This is all from my own experience, so YMMV and further reading is recommended. Switching between different PLA filaments is easy for me: heat everything to extruding temperature, clip the current filament off, yank the remaining stub out of the extruder, feed the new filament in, move the extruder motor until the new filament starts to squirt out. Of course that doesn't cover calibrating your printer for the new filament, that's a whole different ball game (although not always necessary) Thankfully I've never had to do this yet. But from what I've read it can sometimes be easier just to replace the nozzle rather than risk damaging it by trying to unclog it. As long as it's only filament going into your nozzle then you shouldn't end up in that situation: just heat the extruder up and "clogged" filament will simply melt. Maybe something flat to get prints off the bed; preferably something plastic that isn't going to damage your bed. I have a nightmare with prints sticking to the bed too well.... Other than that... probably stuff you've got already: tools to assemble the printer, wire cutters, stanley knife and/or craft knife. How long is a piece of string? See if your printer comes with any software or has any optimised settings for any particular software; if it does then stick with that for now. I started off using Cura to do everything, but as I got more into it I've switched to Slic3r for generating gcode and I print directly on the printer from SD card. Because... I should be working and I'm procrastinating . That one is easy: JFK was the man on the grassy knoll.
Well, she's built...although I think I'm going to have to leave testing it to see if it actually works until tomorrow. Tonight I just want to look at my hard work and pretend that it definitely does.

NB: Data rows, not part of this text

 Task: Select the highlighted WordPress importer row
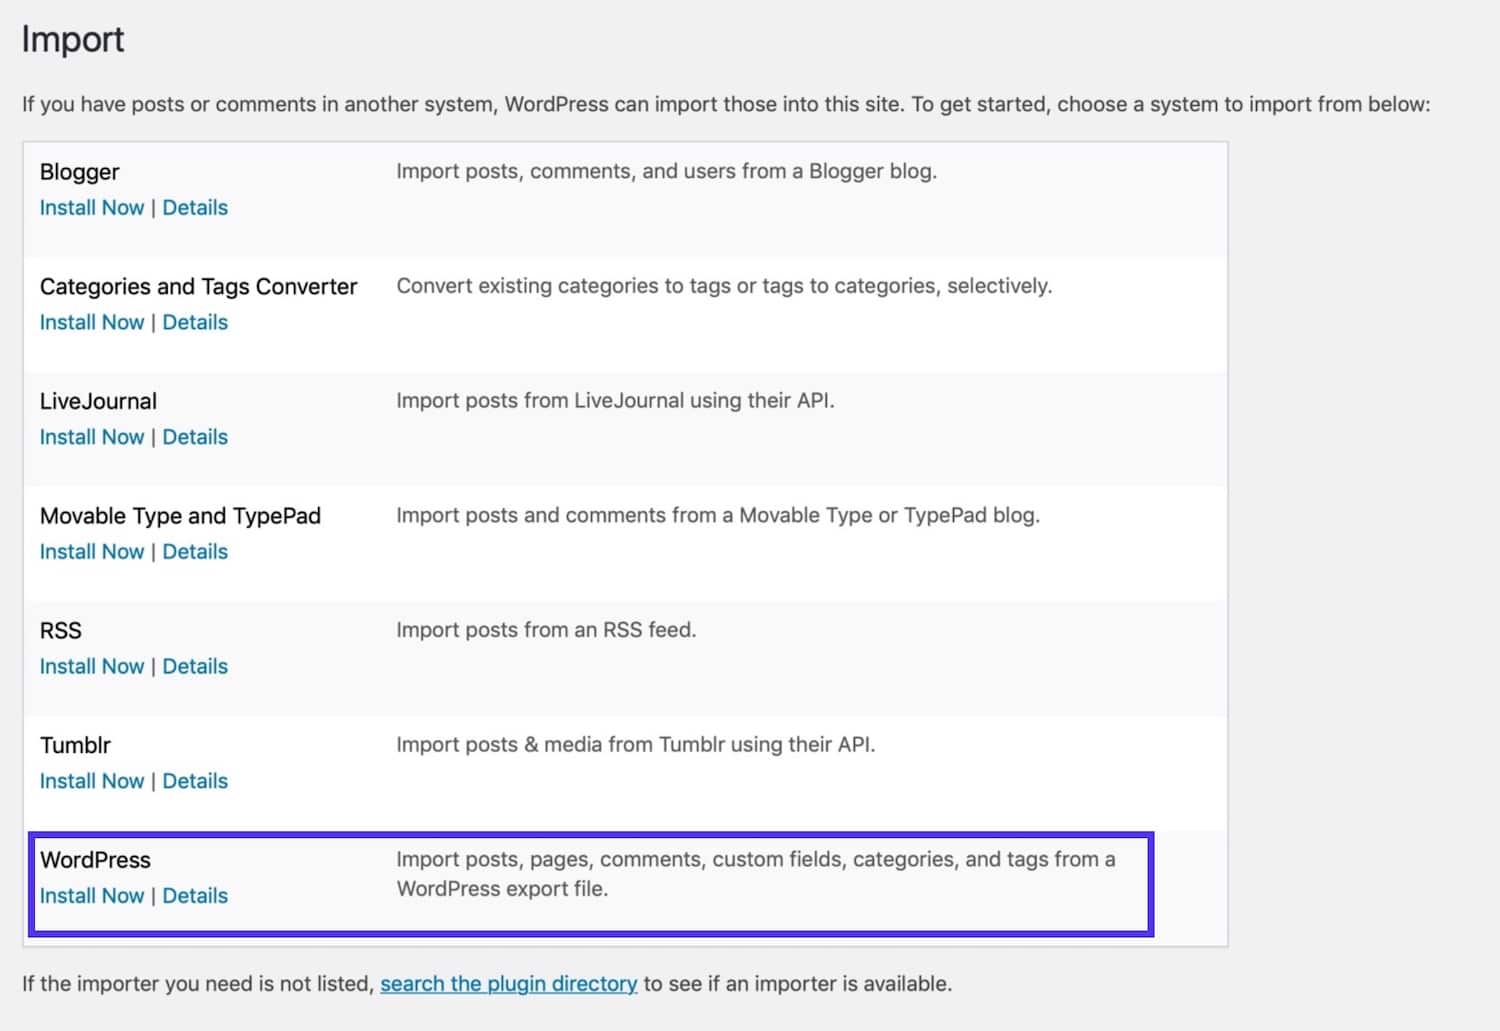tap(590, 873)
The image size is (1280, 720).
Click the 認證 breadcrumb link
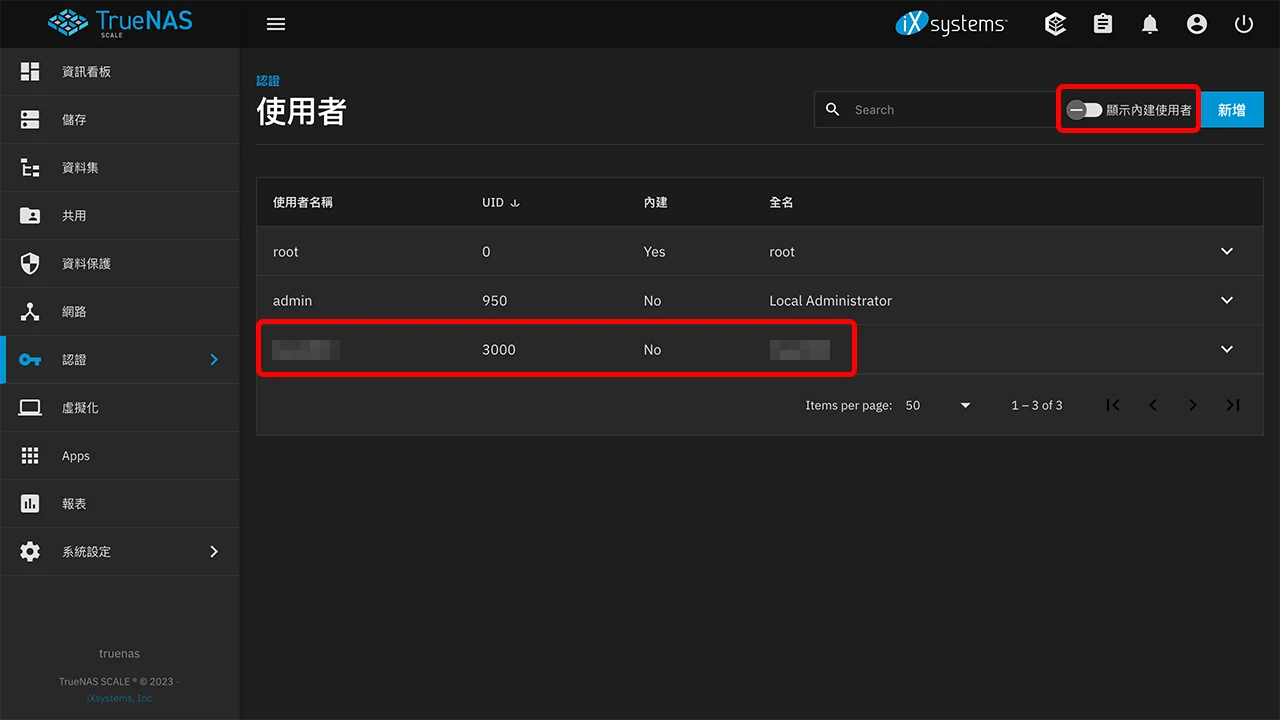pyautogui.click(x=268, y=80)
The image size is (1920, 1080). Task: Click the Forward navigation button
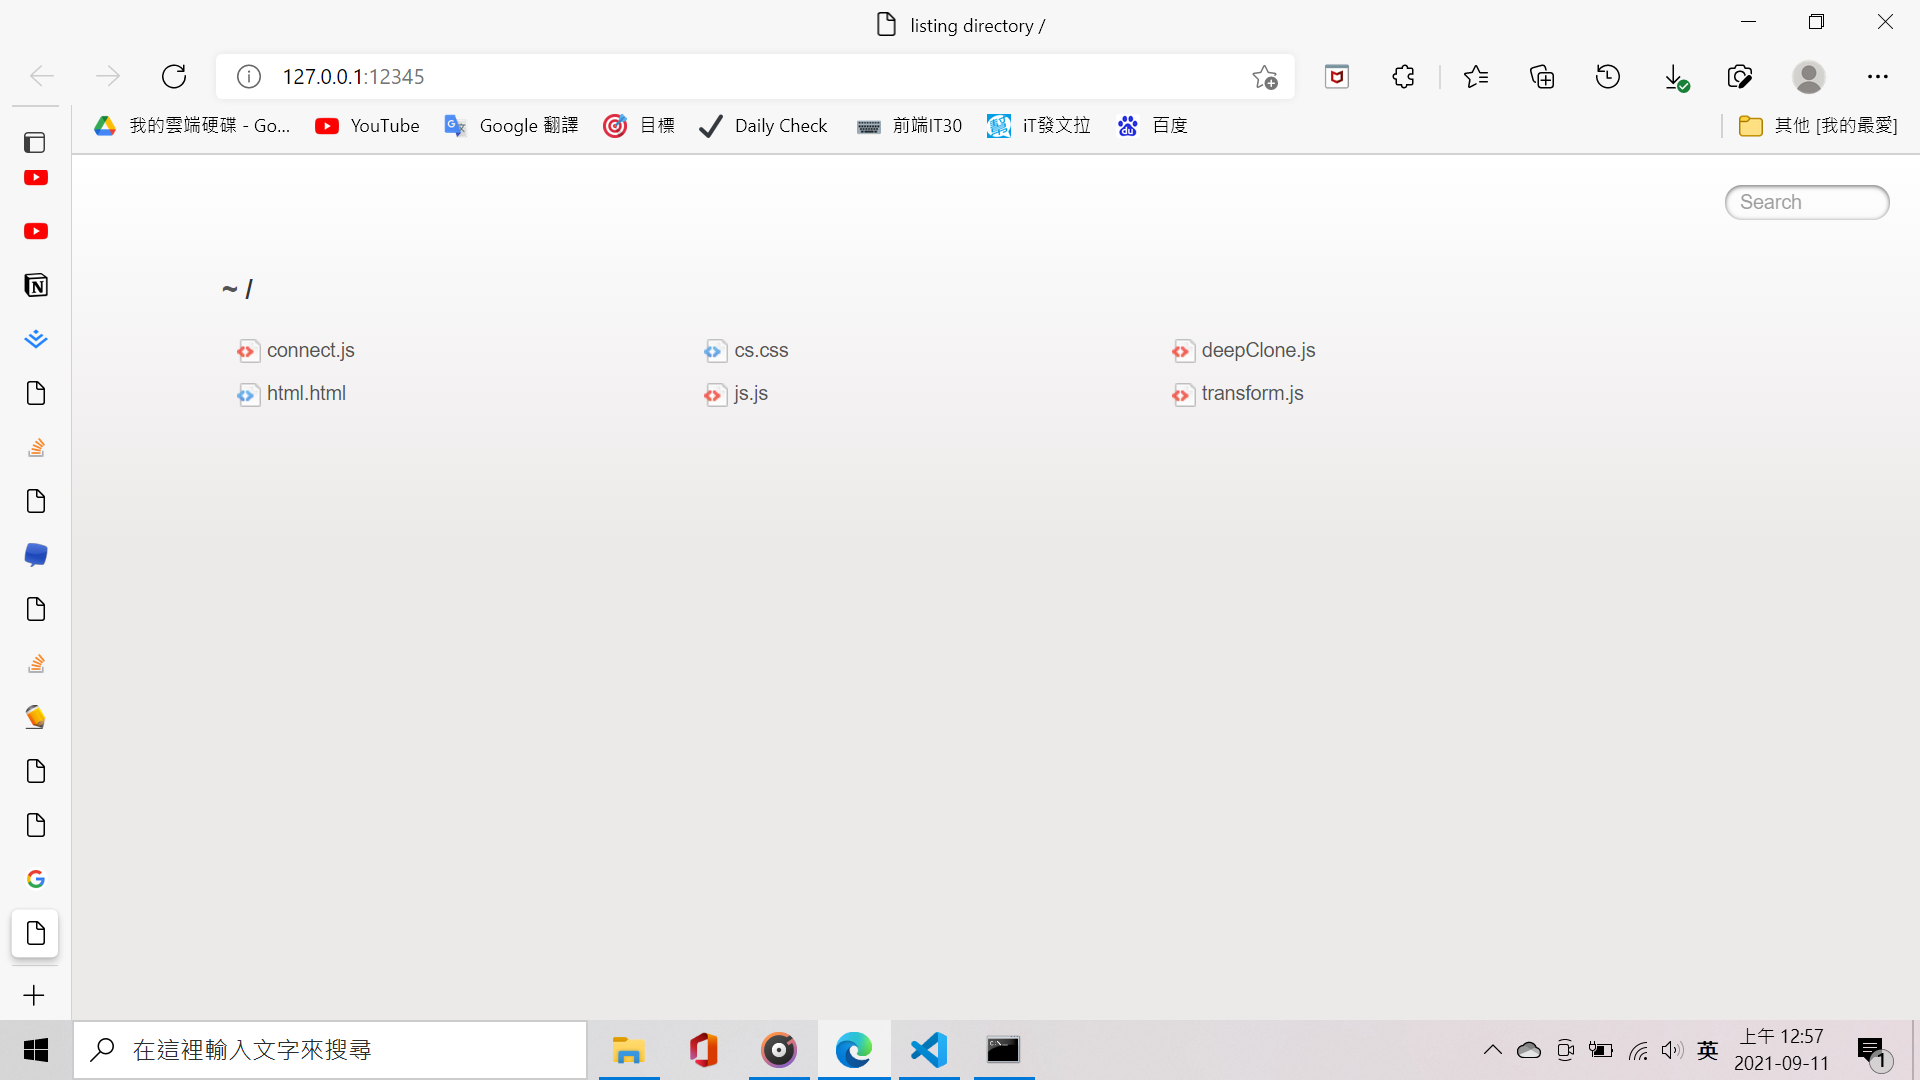(108, 76)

what printer kit did you go for in the end ? also welcome to the group and welcome to 2 weeks of printing the same thing over...and over...and over again to calibrate and fine tune everything
A Kossel Mini from Think3DPrint3D. Fairly painless process, just time consuming and that was mostly because I was very precious handling everything at the start. Only problems I had were that I installed one of the motors in the incorrect orientation (for wire clearance) which was easily fixed, and the fact I had to use my own kettle lead because they sent me a johnny foreigner one. Hope to find some time this later evening and actually get a print on the go.
Do these open frame printers need to be in a ventilated area? I understand that it can depend on the type of filament used, but I'm talking about PLA.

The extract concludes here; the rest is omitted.